WHAT NEEDS TO BE DONE
Could you copy all of the records below exactly as they appear?

DATA TO EXAMINE
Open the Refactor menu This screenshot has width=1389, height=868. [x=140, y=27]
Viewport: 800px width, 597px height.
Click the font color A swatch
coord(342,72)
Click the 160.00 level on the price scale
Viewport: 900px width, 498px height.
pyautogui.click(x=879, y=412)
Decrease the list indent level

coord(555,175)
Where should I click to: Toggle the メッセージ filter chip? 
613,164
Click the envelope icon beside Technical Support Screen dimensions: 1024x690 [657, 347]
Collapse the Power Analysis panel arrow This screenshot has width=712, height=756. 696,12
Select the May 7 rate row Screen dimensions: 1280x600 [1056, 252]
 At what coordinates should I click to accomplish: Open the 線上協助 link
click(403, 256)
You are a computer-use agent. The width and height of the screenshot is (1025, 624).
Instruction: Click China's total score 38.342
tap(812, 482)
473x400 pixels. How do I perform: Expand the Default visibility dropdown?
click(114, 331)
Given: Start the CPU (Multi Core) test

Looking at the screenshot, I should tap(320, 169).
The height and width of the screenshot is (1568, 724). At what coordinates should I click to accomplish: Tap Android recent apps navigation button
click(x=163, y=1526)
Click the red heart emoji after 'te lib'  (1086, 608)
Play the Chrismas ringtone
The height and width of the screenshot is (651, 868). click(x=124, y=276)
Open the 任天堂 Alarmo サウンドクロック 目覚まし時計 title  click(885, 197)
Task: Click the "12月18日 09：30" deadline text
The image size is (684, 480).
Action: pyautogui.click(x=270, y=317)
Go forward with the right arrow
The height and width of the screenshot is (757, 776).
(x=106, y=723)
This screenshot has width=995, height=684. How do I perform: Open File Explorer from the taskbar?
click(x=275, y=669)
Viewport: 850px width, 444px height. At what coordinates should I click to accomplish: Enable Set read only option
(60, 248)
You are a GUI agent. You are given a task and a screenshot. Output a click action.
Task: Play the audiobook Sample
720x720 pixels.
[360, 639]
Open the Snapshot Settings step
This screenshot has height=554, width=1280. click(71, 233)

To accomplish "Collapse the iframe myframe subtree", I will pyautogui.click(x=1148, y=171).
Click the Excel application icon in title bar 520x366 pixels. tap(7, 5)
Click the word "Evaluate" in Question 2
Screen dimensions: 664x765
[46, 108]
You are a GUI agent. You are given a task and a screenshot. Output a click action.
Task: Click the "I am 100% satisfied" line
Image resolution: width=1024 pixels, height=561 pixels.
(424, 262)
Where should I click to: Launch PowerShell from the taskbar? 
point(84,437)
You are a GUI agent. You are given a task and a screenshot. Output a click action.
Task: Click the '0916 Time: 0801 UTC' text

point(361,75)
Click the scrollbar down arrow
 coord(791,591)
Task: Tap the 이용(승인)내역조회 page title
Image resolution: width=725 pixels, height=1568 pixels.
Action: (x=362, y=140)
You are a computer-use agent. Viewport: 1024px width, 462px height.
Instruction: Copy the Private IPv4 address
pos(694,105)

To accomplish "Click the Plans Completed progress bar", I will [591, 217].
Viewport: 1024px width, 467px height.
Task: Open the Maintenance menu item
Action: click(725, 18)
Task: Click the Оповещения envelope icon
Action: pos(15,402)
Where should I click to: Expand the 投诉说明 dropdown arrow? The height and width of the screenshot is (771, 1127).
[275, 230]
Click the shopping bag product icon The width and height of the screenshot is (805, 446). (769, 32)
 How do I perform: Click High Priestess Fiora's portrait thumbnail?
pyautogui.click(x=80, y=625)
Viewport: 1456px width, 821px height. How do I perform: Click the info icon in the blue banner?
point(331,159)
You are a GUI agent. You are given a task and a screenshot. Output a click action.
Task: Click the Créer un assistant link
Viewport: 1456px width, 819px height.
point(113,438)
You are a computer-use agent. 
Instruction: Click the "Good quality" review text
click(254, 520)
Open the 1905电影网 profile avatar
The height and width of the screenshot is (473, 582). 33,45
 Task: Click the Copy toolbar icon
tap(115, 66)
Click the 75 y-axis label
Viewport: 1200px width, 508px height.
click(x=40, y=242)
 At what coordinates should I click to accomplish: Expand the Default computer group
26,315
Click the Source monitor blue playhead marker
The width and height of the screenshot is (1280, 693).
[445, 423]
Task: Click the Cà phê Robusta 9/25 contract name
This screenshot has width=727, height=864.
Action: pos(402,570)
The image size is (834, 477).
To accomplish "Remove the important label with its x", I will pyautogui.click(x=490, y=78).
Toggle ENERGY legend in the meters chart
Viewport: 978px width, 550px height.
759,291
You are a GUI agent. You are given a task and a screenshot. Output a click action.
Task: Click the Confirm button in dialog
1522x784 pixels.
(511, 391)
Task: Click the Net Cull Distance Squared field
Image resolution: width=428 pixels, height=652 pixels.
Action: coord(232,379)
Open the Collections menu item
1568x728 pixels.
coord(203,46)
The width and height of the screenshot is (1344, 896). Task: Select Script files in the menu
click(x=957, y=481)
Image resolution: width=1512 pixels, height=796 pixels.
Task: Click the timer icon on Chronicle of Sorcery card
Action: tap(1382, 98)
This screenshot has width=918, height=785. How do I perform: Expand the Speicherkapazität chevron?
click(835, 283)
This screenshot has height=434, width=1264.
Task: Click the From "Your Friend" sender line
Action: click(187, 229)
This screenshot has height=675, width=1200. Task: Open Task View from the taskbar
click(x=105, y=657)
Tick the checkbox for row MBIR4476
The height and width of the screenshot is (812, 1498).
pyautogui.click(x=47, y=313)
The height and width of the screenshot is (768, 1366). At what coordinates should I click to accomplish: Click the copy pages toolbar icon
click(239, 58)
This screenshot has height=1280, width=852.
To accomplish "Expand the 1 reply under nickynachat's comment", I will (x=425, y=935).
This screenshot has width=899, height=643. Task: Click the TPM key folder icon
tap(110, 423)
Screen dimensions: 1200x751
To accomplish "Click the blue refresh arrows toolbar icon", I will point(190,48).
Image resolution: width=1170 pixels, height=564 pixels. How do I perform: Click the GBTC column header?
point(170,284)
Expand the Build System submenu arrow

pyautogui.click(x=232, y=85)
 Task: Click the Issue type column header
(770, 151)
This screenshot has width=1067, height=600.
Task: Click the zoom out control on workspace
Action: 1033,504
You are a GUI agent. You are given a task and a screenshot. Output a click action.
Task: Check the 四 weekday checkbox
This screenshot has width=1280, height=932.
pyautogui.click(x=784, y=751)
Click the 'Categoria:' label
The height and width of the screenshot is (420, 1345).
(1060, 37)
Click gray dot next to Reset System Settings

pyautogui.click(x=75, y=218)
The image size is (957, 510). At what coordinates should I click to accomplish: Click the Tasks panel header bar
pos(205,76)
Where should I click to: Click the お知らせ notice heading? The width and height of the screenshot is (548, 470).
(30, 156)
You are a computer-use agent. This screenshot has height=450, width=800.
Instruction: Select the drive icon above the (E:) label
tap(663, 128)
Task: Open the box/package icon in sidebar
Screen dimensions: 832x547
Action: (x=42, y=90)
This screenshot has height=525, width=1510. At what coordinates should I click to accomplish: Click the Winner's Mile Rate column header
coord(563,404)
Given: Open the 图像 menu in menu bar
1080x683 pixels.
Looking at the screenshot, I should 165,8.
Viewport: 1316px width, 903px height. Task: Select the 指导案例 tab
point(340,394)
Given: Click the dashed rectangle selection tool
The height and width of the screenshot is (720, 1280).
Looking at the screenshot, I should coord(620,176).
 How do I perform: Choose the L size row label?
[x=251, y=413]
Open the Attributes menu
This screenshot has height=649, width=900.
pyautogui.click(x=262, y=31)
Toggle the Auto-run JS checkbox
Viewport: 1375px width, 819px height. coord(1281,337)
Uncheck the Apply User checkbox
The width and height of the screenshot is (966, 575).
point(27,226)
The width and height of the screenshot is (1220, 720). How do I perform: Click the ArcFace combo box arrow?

RESULT BELOW
Open the Refactor menu This screenshot has width=1389, height=868. [x=140, y=27]
Viewport: 800px width, 597px height.
Click the font color A swatch
coord(342,72)
Click the 160.00 level on the price scale
Viewport: 900px width, 498px height.
pyautogui.click(x=879, y=412)
Decrease the list indent level

coord(555,175)
Where should I click to: Toggle the メッセージ filter chip? 
613,164
Click the envelope icon beside Technical Support Screen dimensions: 1024x690 [657, 347]
Collapse the Power Analysis panel arrow This screenshot has width=712, height=756. 696,12
Select the May 7 rate row Screen dimensions: 1280x600 [1056, 252]
 At what coordinates should I click to accomplish: Open the 線上協助 link
click(403, 256)
You are a computer-use agent. The width and height of the screenshot is (1025, 624).
Instruction: Click China's total score 38.342
tap(812, 482)
473x400 pixels. How do I perform: Expand the Default visibility dropdown?
click(114, 331)
Given: Start the CPU (Multi Core) test

Looking at the screenshot, I should tap(320, 169).
The height and width of the screenshot is (1568, 724). At what coordinates should I click to accomplish: Tap Android recent apps navigation button
click(x=163, y=1526)
Click the red heart emoji after 'te lib'  (1086, 608)
Play the Chrismas ringtone
The height and width of the screenshot is (651, 868). click(x=124, y=276)
Open the 任天堂 Alarmo サウンドクロック 目覚まし時計 title  click(885, 197)
Task: Click the "12月18日 09：30" deadline text
The image size is (684, 480).
Action: pyautogui.click(x=270, y=317)
Go forward with the right arrow
The height and width of the screenshot is (757, 776).
(x=106, y=723)
This screenshot has width=995, height=684. How do I perform: Open File Explorer from the taskbar?
click(x=275, y=669)
Viewport: 850px width, 444px height. At what coordinates should I click to accomplish: Enable Set read only option
(60, 248)
You are a GUI agent. You are given a task and a screenshot. Output a click action.
Task: Play the audiobook Sample
720x720 pixels.
[360, 639]
Open the Snapshot Settings step
This screenshot has height=554, width=1280. click(71, 233)

To accomplish "Collapse the iframe myframe subtree", I will pyautogui.click(x=1148, y=171).
Click the Excel application icon in title bar 520x366 pixels. tap(7, 5)
Click the word "Evaluate" in Question 2
Screen dimensions: 664x765
[46, 108]
You are a GUI agent. You are given a task and a screenshot. Output a click action.
Task: Click the "I am 100% satisfied" line
Image resolution: width=1024 pixels, height=561 pixels.
(424, 262)
Where should I click to: Launch PowerShell from the taskbar? 
point(84,437)
You are a GUI agent. You are given a task and a screenshot. Output a click action.
Task: Click the '0916 Time: 0801 UTC' text

point(361,75)
Click the scrollbar down arrow
 coord(791,591)
Task: Tap the 이용(승인)내역조회 page title
Image resolution: width=725 pixels, height=1568 pixels.
Action: (x=362, y=140)
You are a computer-use agent. Viewport: 1024px width, 462px height.
Instruction: Copy the Private IPv4 address
pos(694,105)

To accomplish "Click the Plans Completed progress bar", I will [591, 217].
Viewport: 1024px width, 467px height.
Task: Open the Maintenance menu item
Action: click(725, 18)
Task: Click the Оповещения envelope icon
Action: pos(15,402)
Where should I click to: Expand the 投诉说明 dropdown arrow? The height and width of the screenshot is (771, 1127).
[275, 230]
Click the shopping bag product icon The width and height of the screenshot is (805, 446). (769, 32)
 How do I perform: Click High Priestess Fiora's portrait thumbnail?
pyautogui.click(x=80, y=625)
Viewport: 1456px width, 821px height. How do I perform: Click the info icon in the blue banner?
point(331,159)
You are a GUI agent. You are given a task and a screenshot. Output a click action.
Task: Click the Créer un assistant link
Viewport: 1456px width, 819px height.
point(113,438)
You are a computer-use agent. 
Instruction: Click the "Good quality" review text
click(254, 520)
Open the 1905电影网 profile avatar
The height and width of the screenshot is (473, 582). 33,45
 Task: Click the Copy toolbar icon
tap(115, 66)
Click the 75 y-axis label
Viewport: 1200px width, 508px height.
click(x=40, y=242)
 At what coordinates should I click to accomplish: Expand the Default computer group
26,315
Click the Source monitor blue playhead marker
The width and height of the screenshot is (1280, 693).
[445, 423]
Task: Click the Cà phê Robusta 9/25 contract name
This screenshot has width=727, height=864.
Action: pos(402,570)
The image size is (834, 477).
To accomplish "Remove the important label with its x", I will pyautogui.click(x=490, y=78).
Toggle ENERGY legend in the meters chart
Viewport: 978px width, 550px height.
759,291
You are a GUI agent. You are given a task and a screenshot. Output a click action.
Task: Click the Confirm button in dialog
1522x784 pixels.
(511, 391)
Task: Click the Net Cull Distance Squared field
Image resolution: width=428 pixels, height=652 pixels.
Action: coord(232,379)
Open the Collections menu item
1568x728 pixels.
coord(203,46)
The width and height of the screenshot is (1344, 896). Task: Select Script files in the menu
click(x=957, y=481)
Image resolution: width=1512 pixels, height=796 pixels.
Task: Click the timer icon on Chronicle of Sorcery card
Action: tap(1382, 98)
This screenshot has width=918, height=785. How do I perform: Expand the Speicherkapazität chevron?
click(835, 283)
This screenshot has height=434, width=1264.
Task: Click the From "Your Friend" sender line
Action: click(187, 229)
This screenshot has height=675, width=1200. Task: Open Task View from the taskbar
click(x=105, y=657)
Tick the checkbox for row MBIR4476
The height and width of the screenshot is (812, 1498).
pyautogui.click(x=47, y=313)
The height and width of the screenshot is (768, 1366). At what coordinates should I click to accomplish: Click the copy pages toolbar icon
click(239, 58)
This screenshot has height=1280, width=852.
To accomplish "Expand the 1 reply under nickynachat's comment", I will (x=425, y=935).
This screenshot has width=899, height=643. Task: Click the TPM key folder icon
tap(110, 423)
Screen dimensions: 1200x751
To accomplish "Click the blue refresh arrows toolbar icon", I will point(190,48).
Image resolution: width=1170 pixels, height=564 pixels. How do I perform: Click the GBTC column header?
point(170,284)
Expand the Build System submenu arrow

pyautogui.click(x=232, y=85)
 Task: Click the Issue type column header
(770, 151)
This screenshot has width=1067, height=600.
Task: Click the zoom out control on workspace
Action: 1033,504
You are a GUI agent. You are given a task and a screenshot. Output a click action.
Task: Check the 四 weekday checkbox
This screenshot has width=1280, height=932.
pyautogui.click(x=784, y=751)
Click the 'Categoria:' label
The height and width of the screenshot is (420, 1345).
(1060, 37)
Click gray dot next to Reset System Settings

pyautogui.click(x=75, y=218)
The image size is (957, 510). At what coordinates should I click to accomplish: Click the Tasks panel header bar
pos(205,76)
Where should I click to: Click the お知らせ notice heading? The width and height of the screenshot is (548, 470).
(30, 156)
You are a computer-use agent. This screenshot has height=450, width=800.
Instruction: Select the drive icon above the (E:) label
tap(663, 128)
Task: Open the box/package icon in sidebar
Screen dimensions: 832x547
Action: (x=42, y=90)
This screenshot has height=525, width=1510. At what coordinates should I click to accomplish: Click the Winner's Mile Rate column header
coord(563,404)
Given: Open the 图像 menu in menu bar
1080x683 pixels.
Looking at the screenshot, I should 165,8.
Viewport: 1316px width, 903px height. Task: Select the 指导案例 tab
point(340,394)
Given: Click the dashed rectangle selection tool
The height and width of the screenshot is (720, 1280).
Looking at the screenshot, I should coord(620,176).
 How do I perform: Choose the L size row label?
[x=251, y=413]
Open the Attributes menu
This screenshot has height=649, width=900.
pyautogui.click(x=262, y=31)
Toggle the Auto-run JS checkbox
Viewport: 1375px width, 819px height. coord(1281,337)
Uncheck the Apply User checkbox
The width and height of the screenshot is (966, 575).
point(27,226)
The width and height of the screenshot is (1220, 720). How do I perform: Click the ArcFace combo box arrow?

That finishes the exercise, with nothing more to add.